The M:N work-stealing scheduler routes woken goroutines back to their origin hub, snapshots full PyThreadState (cframe, datastack, exc_info, contextvars), and includes stall isolation that detects and recovers from unexpected blocking calls. Prebuilt wheels ship for Linux x86_64/aarch64, macOS arm64/x86_64, and Windows AMD64 on CPython 3.11–3.14 with no runtime dependencies. An asyncio bridge (runloom.aio) offers a zero-rewrite port path for existing async code, though multi-core speedup requires the sync API with run(n>1, main).

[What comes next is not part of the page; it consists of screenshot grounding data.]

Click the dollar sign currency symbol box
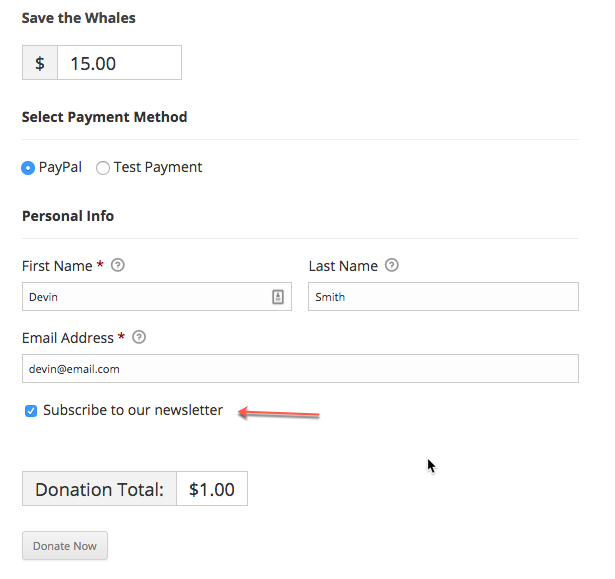615x579 pixels. coord(40,63)
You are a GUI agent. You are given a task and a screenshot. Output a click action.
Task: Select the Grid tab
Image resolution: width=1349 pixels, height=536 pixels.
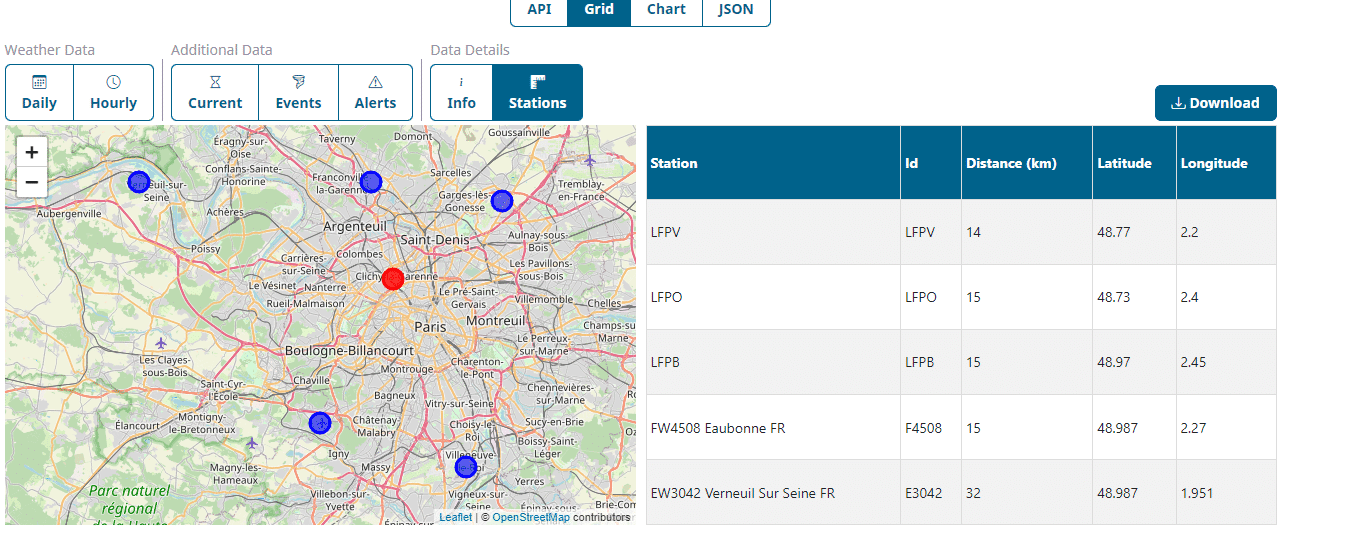(x=599, y=10)
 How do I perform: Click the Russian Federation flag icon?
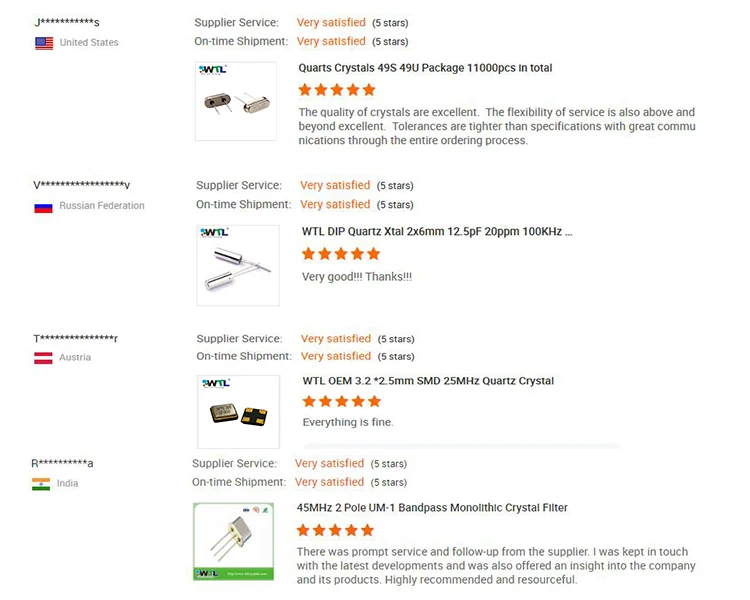(x=43, y=207)
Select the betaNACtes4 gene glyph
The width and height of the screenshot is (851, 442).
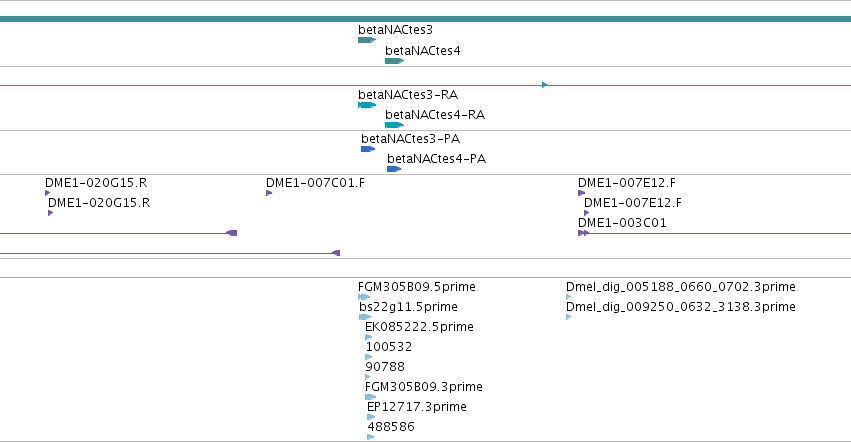[394, 61]
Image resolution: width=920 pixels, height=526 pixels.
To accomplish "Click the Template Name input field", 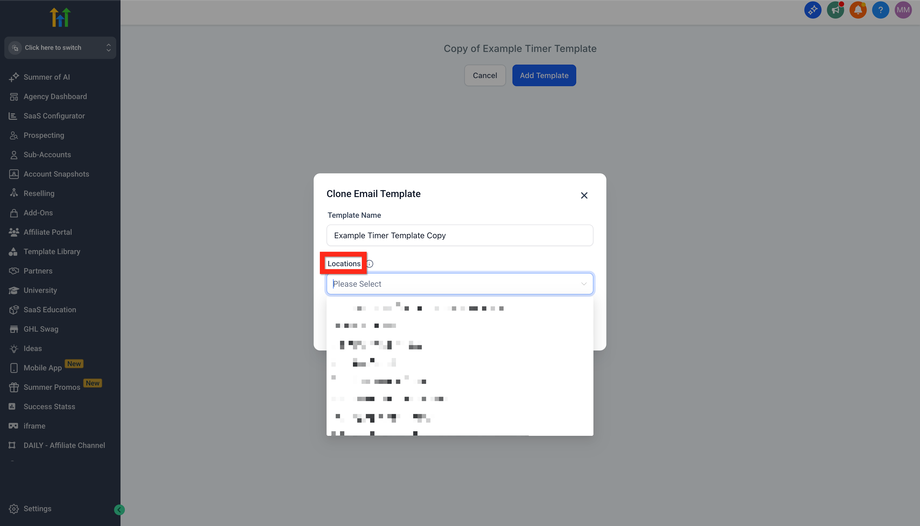I will (x=460, y=236).
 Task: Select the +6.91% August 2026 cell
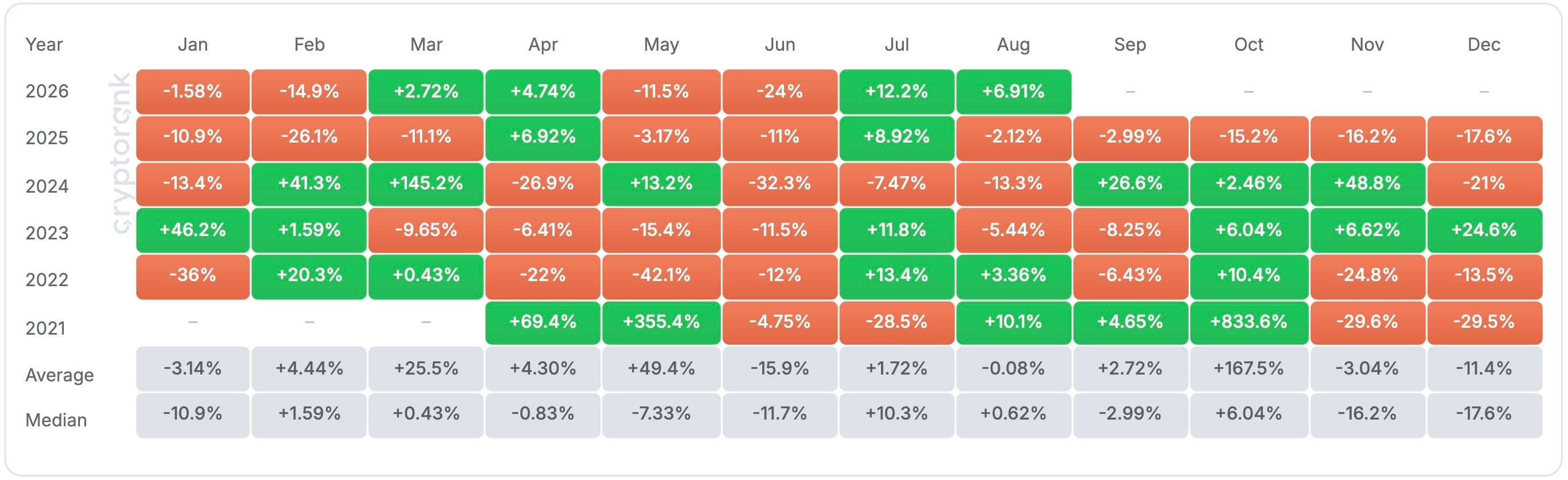(1013, 92)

The multi-core advantage only materializes on free-threaded CPython 3.13t+; on GIL builds runloom behaves like asyncio — cheap spawn and netpoll but single-core. Preemption fires at Python bytecode boundaries, so tight C extensions (numpy) still stall their hub. Linux x86_64 on 3.13t is the primary validated target with 2M-connection runs and fuzzing; other platforms are maintained but less exercised. For CPU-bound Python work, the ~80k ops/s/core ceiling remains; runloom's value is hitting that ceiling on every core simultaneously with a blocking mental model.